For the first time in two decades, more Americans believe guns protect people than believe guns put people at risk.
And that trend is part of the reason the U.S. Senate took so long to confirm Vivek Murthy as surgeon general.
"The ayes are 51. The nays are 43, and the nomination is confirmed." (Video via C-SPAN)
That vote margin was just enough to get Murthy confirmed to a position that has no policy making power and essentially serves as a health spokesperson. So, why did Murthy get held up for so long?
Mainly, because of concerns like this.
MARC THIESSEN, ON FOX NEWS: "Guns are not a disease. He seems to think they are."
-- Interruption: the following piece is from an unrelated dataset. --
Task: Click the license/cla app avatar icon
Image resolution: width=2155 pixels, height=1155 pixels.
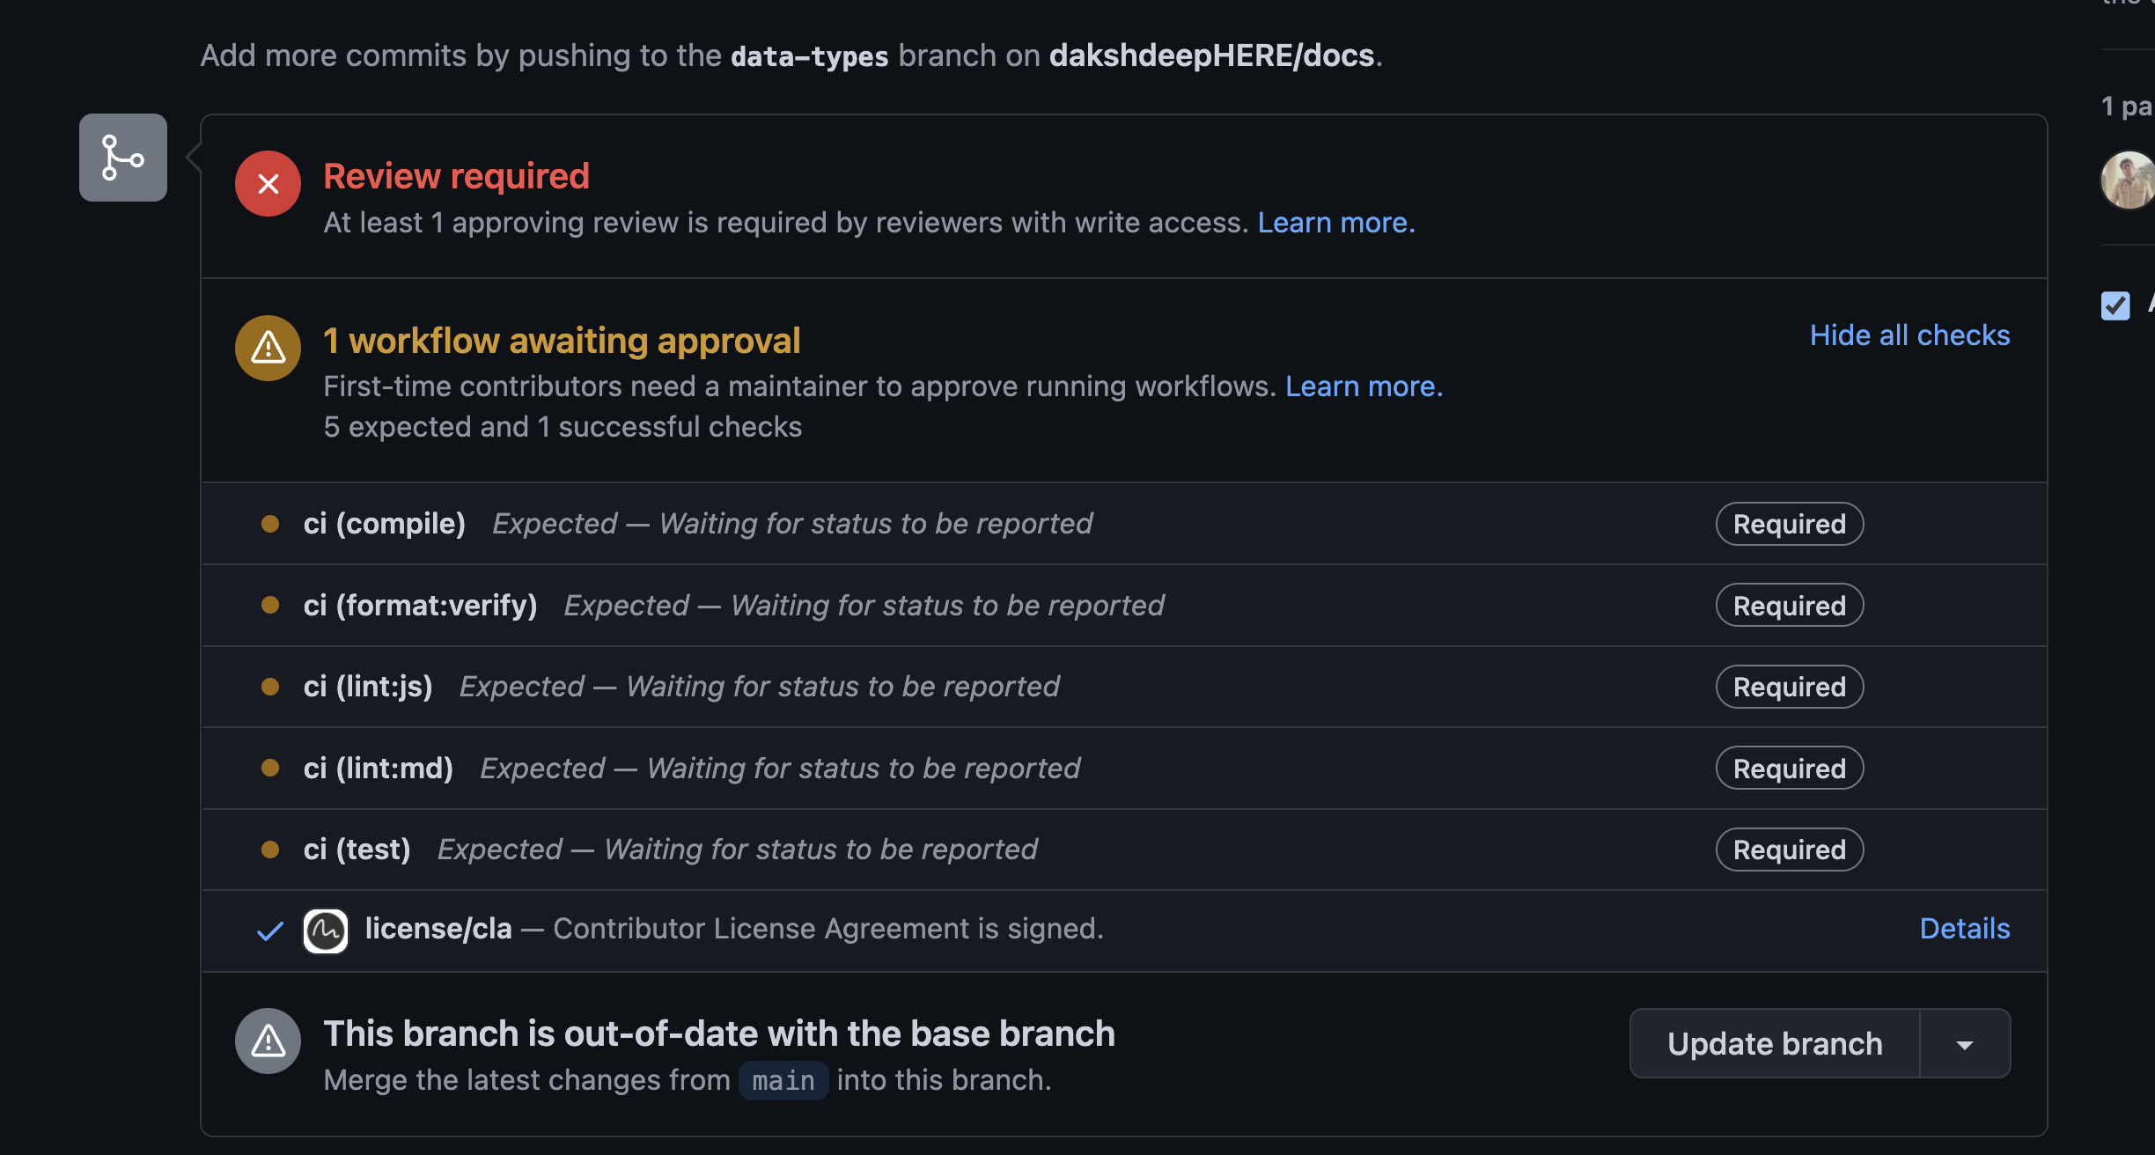Action: coord(325,931)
Murthy has gone on the record before calling weak firearm laws a public health concern, even calling out the NRA specifically.
So, when the president picked him in late 2013 to serve as surgeon general, the NRA came out swinging, urging lawmakers to vote against Murthy.
Then how did Murthy and the Obama White House finally win their vote Monday? Because many Democrats had already lost theirs.
See, pro-gun activists have had a great past couple years. Since 2012, the percentage of Americans who say guns protect people has actually gone up.
And in this year's midterms, Republicans were eager to exploit any possible anti-gun sentiment from Democratic opponents.
"It was a squeaker, but in the end the Senate voted 52-to-47 to extend the ban on 19 assault weapons." (Video via Republican Party of Arkansas)
Arkansas Sen. Mark Pryor was one of several moderate Democrats who lost last month. During the election, those Democrats were reluctant to show support for Murthy, given the guns angle.
But with nothing to lose, those Democrats on their way out helped Murthy to the 51-vote mark Monday, just barely confirmed.